From b3cad27e10e1faa9b3237ce0eeac756422d9fd60 Mon Sep 17 00:00:00 2001
From: bachvudinh <bachvudinh02@gmail.com>
Date: Tue, 16 Jul 2024 17:24:46 +0700
Subject: [PATCH] debug and correct version's dependency

---
 s3helper/s3_helper.py | 68 ++++++++++++++++++++++++++-----------------
 setup.py              |  6 ++--
 test_flows.py         |  7 +++--
 3 files changed, 50 insertions(+), 31 deletions(-)

diff --git a/s3helper/s3_helper.py b/s3helper/s3_helper.py
index 10ffcf6..a493c14 100644
--- a/s3helper/s3_helper.py
+++ b/s3helper/s3_helper.py
@@ -5,8 +5,7 @@
 import sys
 import logging
 from datasets import load_dataset, Dataset, load_from_disk
-from typing import Optional, Dict, Any
-
+from typing import Optional, Dict, Any, List
 # Configure logging
 logging.basicConfig(stream=sys.stdout, level=logging.INFO, format='%(asctime)s - %(message)s')
 
@@ -81,9 +80,10 @@ def ensure_file_local(self, file_name_or_path: str, local_dir: str):
             os.makedirs(file_local_path, exist_ok=True)

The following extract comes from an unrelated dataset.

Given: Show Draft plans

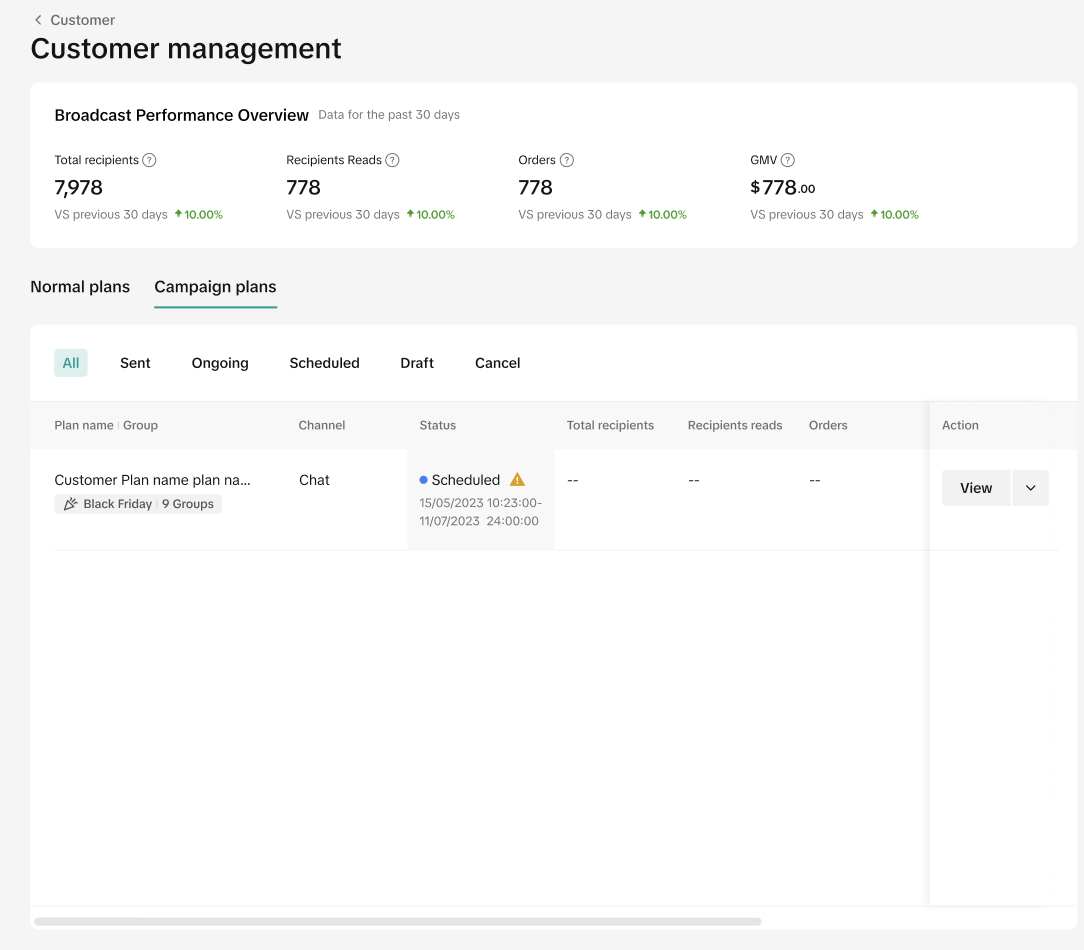Looking at the screenshot, I should (x=417, y=363).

             self.download_file(path_components, local_dir)
         else:
-            if 'model' in file_name_or_path:
+            if 'model' in local_dir.lower():
+                
                 logging.info(f"Model existed at: {file_local_path}, read from cache")

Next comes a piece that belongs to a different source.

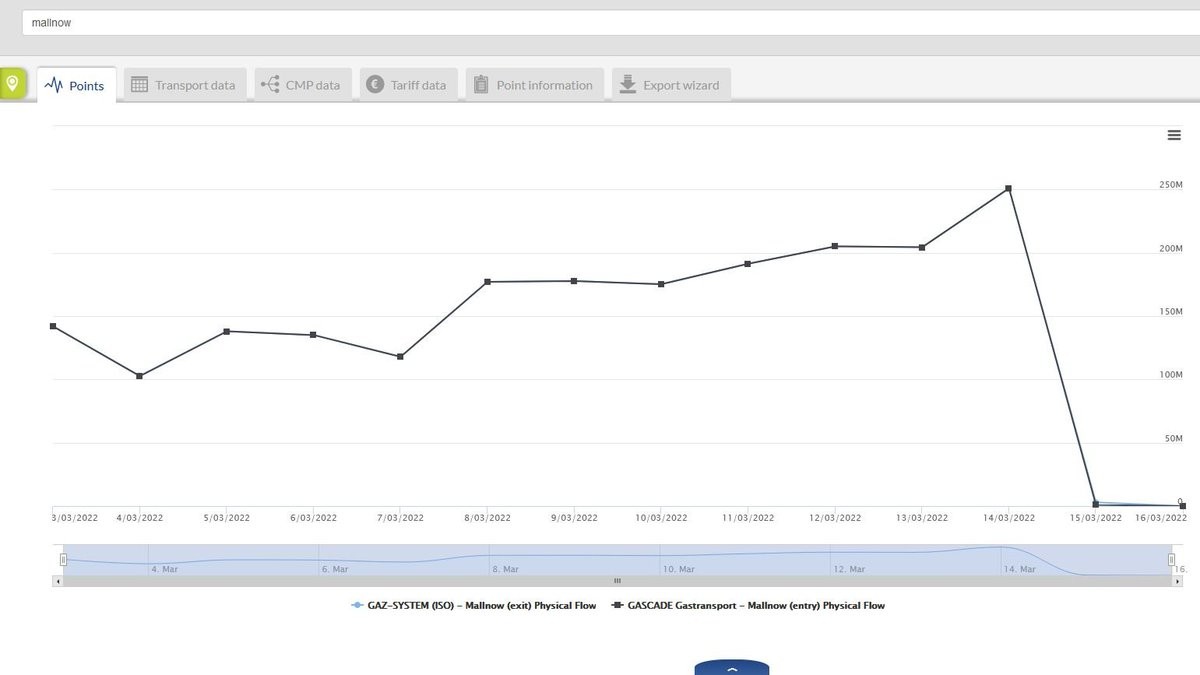Click the left range navigator handle
The image size is (1200, 675).
click(63, 560)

-            elif 'dataset' in file_name_or_path:
+            elif 'dataset' in local_dir.lower():
                 logging.info(f"Dataset existed at: {file_local_path}, read from cache")
         return file_local_path
 
@@ -111,56 +111,72 @@ class S3HelperAutoModelForCausalLM(AutoModelForCausalLM):
     @classmethod
     def from_pretrained(cls, pretrained_model_name_or_path, *model_args, local_dir: str = './models', **kwargs):
         s3_helper = S3Helper.get_instance()

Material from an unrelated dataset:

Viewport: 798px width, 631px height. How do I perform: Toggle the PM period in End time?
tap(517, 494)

-        model_local_path = s3_helper.ensure_model_local(pretrained_model_name_or_path, local_dir)
+        model_local_path = s3_helper.ensure_file_local(pretrained_model_name_or_path, local_dir)
         return super().from_pretrained(model_local_path, *model_args, **kwargs)
 
 class S3HelperAutoTokenizer(AutoTokenizer):
     @classmethod
     def from_pretrained(cls, pretrained_model_name_or_path, *model_args, local_dir: str = './models', **kwargs):
         s3_helper = S3Helper.get_instance()
-        tokenizer_local_path = s3_helper.ensure_model_local(pretrained_model_name_or_path, local_dir)
+        tokenizer_local_path = s3_helper.ensure_file_local(pretrained_model_name_or_path, local_dir)
         return super().from_pretrained(tokenizer_local_path, *model_args, **kwargs)
 
 class S3HelperAutoConfig(AutoConfig):
     @classmethod
     def from_pretrained(cls, pretrained_model_name_or_path, *model_args, local_dir: str = './models', **kwargs):
         s3_helper = S3Helper.get_instance()
-        config_local_path = s3_helper.ensure_model_local(pretrained_model_name_or_path, local_dir)
+        config_local_path = s3_helper.ensure_file_local(pretrained_model_name_or_path, local_dir)
         return super().from_pretrained(config_local_path, *model_args, **kwargs)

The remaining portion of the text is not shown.